NEW ORLEANS -- BP has received thousands of suggestions from the public about how to fix the leak and how to clean up the massive spill.
You've even heard from famous Hollywood celebrities on their ideas, but now two local doctors are coming forward hoping BP will listen to ideas they say will work.
It's what surgeons are trained to do everyday in the O.R. to save lives: stop the bleeding. And now two local doctors say it makes sense to do the same on the Gulf floor.
"It looks like the ocean floor is bleeding and we know how to stop bleeding," said Dr. Steve Ramee, Ochsner Medical Center's section head of interventional cardiology.
Both Ramee and LSU Health Sciences Center General and Plastic Surgeon Dr. Kamran Khoobehi believe the concept used to stop bleeding, going against the blood pressure in an artery, can be used to stop the gushing oil.
Khoobehi stayed up until 3 a.m. getting a graphic made and even made a model using sheet rock clay, a whittled Chinese chop stick, a straw and duct tape to demonstrate a way to plug the hole.
"It is cheap to build. It does not require very complex engineering and really it can be fabricated in two or three days," Khoobehi said.
His device uses a circular wedge that starts off small and gets bigger, supported by a huge, heavy concrete plug. He said that would gradually go against the pressure of the leak. As the pressure builds, the weight of the concrete block would counteract it.
"The main thing is that you need to have smaller diameter at the beginning and a wider diameter at the base of it," Dr. Khoobehi said.
He ran it by an oil engineer and a structural engineer who say, in theory, it should work.
"That frictional force will eventually, as long as the pipe holds together which I'm sure it will because it's a high pressure pipe, that will eventually cause enough force to overcome the force of the oil coming out of the ground," said Roy Carubba, a structural engineer.
When Carubba was asked why he thinks in theory this could work, he responded, "Physics. It's a simple matter of physics."

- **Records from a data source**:

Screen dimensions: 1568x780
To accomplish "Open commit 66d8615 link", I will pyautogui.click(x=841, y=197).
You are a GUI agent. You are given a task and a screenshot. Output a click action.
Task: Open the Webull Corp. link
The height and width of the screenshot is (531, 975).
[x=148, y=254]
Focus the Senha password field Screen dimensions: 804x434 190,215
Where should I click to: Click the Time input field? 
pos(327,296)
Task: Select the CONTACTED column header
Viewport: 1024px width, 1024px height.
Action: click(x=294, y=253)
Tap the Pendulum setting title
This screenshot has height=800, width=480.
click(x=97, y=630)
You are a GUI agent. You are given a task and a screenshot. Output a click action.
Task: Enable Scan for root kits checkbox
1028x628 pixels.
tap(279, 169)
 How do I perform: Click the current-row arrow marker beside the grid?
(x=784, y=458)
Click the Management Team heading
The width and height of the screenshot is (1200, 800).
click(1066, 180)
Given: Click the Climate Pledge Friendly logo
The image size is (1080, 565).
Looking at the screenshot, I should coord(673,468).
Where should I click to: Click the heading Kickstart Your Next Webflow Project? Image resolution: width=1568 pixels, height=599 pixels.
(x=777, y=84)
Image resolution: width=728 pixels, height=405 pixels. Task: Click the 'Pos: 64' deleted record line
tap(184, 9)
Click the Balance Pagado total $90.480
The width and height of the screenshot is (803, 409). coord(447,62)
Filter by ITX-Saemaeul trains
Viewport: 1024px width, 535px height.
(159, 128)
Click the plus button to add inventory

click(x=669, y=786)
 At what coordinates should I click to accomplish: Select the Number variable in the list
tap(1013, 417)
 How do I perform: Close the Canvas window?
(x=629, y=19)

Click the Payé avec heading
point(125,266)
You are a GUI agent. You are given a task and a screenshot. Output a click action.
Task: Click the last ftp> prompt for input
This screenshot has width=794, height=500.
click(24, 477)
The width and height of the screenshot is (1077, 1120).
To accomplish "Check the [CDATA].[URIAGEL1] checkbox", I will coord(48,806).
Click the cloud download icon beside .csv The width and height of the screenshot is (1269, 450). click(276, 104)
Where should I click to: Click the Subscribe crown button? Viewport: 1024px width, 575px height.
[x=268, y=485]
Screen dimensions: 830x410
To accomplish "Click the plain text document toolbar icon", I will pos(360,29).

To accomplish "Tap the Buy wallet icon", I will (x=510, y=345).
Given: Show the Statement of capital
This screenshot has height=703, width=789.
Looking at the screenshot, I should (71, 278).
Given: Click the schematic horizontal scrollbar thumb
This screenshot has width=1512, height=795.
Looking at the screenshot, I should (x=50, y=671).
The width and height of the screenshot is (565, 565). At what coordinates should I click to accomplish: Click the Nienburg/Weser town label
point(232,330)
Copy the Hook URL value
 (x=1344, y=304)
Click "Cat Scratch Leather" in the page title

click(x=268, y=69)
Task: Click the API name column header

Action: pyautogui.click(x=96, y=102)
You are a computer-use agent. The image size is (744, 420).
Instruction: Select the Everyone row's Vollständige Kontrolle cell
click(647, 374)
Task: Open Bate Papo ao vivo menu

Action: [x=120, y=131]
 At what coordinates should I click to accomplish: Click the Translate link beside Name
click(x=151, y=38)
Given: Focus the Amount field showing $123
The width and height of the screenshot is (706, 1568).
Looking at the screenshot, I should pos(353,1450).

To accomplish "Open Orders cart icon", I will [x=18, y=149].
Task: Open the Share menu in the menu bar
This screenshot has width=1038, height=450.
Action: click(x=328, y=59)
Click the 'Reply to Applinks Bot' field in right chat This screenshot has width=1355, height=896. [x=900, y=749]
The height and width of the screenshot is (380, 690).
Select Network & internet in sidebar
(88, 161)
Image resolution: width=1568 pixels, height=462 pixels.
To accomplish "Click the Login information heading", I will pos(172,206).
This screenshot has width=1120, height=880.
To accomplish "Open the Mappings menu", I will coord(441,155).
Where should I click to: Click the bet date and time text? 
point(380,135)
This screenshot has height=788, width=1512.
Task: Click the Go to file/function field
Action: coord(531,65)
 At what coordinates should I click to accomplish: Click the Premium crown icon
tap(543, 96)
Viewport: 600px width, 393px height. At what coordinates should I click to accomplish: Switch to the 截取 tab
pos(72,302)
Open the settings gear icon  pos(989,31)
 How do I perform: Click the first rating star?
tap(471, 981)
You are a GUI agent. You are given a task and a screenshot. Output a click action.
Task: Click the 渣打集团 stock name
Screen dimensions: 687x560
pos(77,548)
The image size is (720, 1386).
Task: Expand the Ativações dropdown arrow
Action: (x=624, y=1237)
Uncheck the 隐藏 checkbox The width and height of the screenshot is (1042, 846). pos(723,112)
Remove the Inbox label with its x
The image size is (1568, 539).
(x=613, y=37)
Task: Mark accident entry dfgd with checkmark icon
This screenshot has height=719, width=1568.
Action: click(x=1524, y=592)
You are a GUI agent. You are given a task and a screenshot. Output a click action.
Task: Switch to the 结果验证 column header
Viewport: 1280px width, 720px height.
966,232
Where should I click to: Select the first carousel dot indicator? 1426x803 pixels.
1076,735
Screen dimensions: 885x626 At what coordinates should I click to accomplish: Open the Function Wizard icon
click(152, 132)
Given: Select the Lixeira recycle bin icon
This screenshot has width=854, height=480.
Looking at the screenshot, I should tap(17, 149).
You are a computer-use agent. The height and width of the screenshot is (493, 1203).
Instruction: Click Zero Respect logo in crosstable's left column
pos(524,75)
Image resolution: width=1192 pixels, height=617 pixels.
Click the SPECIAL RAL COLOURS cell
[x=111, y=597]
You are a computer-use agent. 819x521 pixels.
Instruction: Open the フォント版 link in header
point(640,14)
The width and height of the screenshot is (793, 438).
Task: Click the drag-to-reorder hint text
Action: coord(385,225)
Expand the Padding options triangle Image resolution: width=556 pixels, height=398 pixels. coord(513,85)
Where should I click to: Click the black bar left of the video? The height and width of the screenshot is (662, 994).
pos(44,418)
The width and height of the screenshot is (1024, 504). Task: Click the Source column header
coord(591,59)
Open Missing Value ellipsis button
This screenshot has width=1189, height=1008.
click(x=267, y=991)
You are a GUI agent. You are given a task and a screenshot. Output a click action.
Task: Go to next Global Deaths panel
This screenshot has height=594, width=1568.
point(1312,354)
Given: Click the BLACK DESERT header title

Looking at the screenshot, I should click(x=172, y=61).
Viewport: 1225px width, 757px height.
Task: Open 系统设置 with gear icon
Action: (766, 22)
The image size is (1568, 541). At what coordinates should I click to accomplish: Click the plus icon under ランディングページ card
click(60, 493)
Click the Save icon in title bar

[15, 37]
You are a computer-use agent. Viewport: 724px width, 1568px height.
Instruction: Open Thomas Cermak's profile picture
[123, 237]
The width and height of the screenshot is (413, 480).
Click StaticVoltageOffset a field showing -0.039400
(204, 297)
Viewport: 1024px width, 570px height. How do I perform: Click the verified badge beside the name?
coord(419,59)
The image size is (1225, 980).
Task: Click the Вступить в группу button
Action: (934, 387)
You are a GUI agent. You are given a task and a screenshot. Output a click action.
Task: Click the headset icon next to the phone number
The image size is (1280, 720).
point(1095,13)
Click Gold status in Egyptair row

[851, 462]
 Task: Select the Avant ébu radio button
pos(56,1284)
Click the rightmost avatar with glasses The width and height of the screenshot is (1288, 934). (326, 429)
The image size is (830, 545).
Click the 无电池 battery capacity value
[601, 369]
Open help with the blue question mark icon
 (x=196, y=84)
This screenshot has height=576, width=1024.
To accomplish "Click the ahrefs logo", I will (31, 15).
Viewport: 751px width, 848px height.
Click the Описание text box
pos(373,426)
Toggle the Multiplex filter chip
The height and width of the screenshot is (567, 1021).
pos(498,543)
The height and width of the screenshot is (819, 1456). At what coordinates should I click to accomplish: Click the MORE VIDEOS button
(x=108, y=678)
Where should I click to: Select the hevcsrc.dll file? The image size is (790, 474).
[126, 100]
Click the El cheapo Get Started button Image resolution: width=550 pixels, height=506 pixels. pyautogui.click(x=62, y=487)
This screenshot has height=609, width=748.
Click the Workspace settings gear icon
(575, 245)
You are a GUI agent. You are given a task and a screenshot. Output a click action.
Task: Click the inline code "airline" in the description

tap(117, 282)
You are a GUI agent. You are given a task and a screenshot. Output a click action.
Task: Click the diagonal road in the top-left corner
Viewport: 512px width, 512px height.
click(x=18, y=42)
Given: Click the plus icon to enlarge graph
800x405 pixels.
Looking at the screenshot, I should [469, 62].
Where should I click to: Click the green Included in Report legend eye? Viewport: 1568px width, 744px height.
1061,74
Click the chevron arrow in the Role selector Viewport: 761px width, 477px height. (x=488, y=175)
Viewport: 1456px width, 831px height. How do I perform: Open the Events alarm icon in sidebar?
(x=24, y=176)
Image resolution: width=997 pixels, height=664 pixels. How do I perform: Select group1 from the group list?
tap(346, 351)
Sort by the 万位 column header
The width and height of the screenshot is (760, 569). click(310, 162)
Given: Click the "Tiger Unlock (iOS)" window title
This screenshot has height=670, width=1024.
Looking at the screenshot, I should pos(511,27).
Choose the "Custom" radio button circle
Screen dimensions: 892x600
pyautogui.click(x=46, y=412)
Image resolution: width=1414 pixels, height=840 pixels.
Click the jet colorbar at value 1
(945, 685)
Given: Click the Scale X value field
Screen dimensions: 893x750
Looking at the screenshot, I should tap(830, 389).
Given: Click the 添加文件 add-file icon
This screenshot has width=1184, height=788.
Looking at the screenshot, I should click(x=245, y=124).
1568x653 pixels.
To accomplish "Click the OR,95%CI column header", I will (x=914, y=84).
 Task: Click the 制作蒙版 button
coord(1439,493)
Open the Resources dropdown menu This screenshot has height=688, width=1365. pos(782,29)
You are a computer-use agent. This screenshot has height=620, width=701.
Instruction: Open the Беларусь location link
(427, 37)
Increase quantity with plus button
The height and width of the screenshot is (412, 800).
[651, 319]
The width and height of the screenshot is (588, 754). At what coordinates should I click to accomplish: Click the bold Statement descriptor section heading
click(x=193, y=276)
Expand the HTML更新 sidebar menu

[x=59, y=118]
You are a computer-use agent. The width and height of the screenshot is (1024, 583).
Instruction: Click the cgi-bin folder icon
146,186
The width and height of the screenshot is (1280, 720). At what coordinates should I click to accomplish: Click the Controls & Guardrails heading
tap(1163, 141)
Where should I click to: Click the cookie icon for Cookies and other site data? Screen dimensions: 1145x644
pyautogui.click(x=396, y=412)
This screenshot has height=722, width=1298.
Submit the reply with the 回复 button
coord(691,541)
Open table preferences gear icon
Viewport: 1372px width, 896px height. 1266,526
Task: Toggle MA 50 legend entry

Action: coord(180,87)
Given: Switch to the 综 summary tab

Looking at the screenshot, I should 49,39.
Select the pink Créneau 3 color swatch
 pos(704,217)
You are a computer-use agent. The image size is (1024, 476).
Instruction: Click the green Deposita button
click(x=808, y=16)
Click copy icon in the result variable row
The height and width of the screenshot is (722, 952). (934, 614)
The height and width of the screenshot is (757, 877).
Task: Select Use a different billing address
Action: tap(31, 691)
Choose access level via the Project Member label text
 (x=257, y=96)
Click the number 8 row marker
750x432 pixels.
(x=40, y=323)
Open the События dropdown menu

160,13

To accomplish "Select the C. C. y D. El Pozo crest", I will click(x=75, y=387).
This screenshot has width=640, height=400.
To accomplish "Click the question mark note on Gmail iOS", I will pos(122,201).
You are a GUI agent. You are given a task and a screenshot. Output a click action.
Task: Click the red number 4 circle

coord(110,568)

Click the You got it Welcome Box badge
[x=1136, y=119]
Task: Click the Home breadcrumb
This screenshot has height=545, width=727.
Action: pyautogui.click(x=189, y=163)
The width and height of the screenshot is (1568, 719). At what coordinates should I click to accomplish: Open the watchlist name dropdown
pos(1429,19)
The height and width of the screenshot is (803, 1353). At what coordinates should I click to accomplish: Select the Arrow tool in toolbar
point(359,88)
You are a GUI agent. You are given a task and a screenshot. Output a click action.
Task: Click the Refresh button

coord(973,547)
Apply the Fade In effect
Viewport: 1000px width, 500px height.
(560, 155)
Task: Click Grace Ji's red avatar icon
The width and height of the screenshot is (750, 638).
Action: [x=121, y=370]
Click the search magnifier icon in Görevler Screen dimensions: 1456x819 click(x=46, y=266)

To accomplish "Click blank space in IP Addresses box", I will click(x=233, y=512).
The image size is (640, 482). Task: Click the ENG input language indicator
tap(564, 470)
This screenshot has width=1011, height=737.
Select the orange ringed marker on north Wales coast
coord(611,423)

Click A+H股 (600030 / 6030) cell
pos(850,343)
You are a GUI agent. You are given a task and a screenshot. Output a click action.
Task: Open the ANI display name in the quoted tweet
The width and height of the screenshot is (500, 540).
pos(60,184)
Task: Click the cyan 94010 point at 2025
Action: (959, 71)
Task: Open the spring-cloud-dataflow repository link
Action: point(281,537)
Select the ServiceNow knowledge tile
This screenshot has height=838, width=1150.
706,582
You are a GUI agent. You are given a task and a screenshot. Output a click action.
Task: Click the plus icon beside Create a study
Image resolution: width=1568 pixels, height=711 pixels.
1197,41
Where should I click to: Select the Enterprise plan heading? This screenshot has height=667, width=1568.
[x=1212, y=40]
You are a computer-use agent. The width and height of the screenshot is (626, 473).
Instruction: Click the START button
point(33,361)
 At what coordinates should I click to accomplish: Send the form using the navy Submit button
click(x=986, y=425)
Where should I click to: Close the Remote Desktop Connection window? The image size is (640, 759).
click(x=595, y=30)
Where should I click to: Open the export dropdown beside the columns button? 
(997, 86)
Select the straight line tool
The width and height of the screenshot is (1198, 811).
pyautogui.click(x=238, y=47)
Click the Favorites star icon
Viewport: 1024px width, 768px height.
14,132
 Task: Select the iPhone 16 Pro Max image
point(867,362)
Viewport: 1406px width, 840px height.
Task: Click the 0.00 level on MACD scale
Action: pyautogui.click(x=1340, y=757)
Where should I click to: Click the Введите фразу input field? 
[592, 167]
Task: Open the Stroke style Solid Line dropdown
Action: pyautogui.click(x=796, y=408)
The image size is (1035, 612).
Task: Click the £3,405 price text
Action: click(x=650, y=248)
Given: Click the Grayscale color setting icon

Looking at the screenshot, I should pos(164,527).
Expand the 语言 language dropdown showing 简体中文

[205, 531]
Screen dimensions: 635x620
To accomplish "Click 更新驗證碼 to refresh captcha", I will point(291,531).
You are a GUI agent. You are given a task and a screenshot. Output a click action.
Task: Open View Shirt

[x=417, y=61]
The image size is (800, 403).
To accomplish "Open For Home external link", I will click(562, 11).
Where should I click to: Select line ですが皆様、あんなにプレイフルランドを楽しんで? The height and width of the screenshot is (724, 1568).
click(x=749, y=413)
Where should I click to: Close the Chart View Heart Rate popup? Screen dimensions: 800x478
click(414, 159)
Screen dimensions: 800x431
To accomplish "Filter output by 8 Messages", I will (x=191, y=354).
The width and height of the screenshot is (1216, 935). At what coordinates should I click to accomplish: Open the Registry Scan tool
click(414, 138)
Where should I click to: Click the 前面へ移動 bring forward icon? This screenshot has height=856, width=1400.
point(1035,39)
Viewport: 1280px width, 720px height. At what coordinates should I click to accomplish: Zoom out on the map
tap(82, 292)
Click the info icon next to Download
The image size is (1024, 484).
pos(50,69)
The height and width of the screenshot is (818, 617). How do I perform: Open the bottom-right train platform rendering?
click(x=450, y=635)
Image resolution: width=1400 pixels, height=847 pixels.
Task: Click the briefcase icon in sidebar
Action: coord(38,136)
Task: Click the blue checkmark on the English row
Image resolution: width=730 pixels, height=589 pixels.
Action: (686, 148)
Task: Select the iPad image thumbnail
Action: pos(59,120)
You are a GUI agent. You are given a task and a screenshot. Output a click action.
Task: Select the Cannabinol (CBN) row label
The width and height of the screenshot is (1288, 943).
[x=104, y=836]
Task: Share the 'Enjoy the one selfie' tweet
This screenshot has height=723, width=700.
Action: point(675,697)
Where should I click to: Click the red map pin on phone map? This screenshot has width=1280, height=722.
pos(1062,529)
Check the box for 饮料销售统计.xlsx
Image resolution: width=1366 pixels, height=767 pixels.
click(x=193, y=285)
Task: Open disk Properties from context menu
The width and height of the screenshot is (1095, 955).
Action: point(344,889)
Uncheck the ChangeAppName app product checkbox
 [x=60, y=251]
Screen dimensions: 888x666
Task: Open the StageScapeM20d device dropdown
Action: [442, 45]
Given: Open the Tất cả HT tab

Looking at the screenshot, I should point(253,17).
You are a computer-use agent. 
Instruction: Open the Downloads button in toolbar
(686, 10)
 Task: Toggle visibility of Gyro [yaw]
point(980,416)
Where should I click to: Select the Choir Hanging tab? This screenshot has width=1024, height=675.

- **Explore the material**:
[1] Answer these questions using the article about the BP oil leak:
(a) What materials did Dr. Kamran Khoobehi use to build his model?
(b) How long does Khoobehi say it would take to fabricate his device?
(c) What is Roy Carubba's profession?
[2] Extend the article about the doctors' plan to plug the BP oil leak, picking up after its last sentence.
The data is separate material and is not part of the article about the BP oil leak.

- **Replies**:
[1]
(a) Sheet rock clay, a whittled Chinese chop stick, a straw and duct tape.
(b) Two or three days.
(c) He is a structural engineer.

[2]
Ramee said there are nearly a dozen ways he can stop bleeding. Some of them include threading smaller tubes in vessels and deploying stents. Some stents can gradually, in steps, block more and more of the flow. Others can close off a leak, while others can redirect the flow of blood from a bigger tube to a smaller one. That method, he said, would not only plug the oil leak but channel it to a connecting tube to capture the oil.
"We make these things tiny. We need to make them so they are 21 inches in diameter, which would take, you know, some Cajuns and some engineers a week to do," said Dr. Ramee.
The doctors believe these principles can work.
"The demands are going to be working with the engineers in the oil industry to determine what, how strong do these need to be. But computer modeling now can do this and I can show them designs working with some medical device companies and medical devise engineers of exactly how to build this, how big to build it, how strong to build it," Ramee said.
Both doctors have tried to get their concepts through to either government officials, or oil support companies, or BP itself, but have not heard back from anyone.
Khoobehi has already calculated the weight and size that his device would need to be based on the pressure reading posted on the BP website.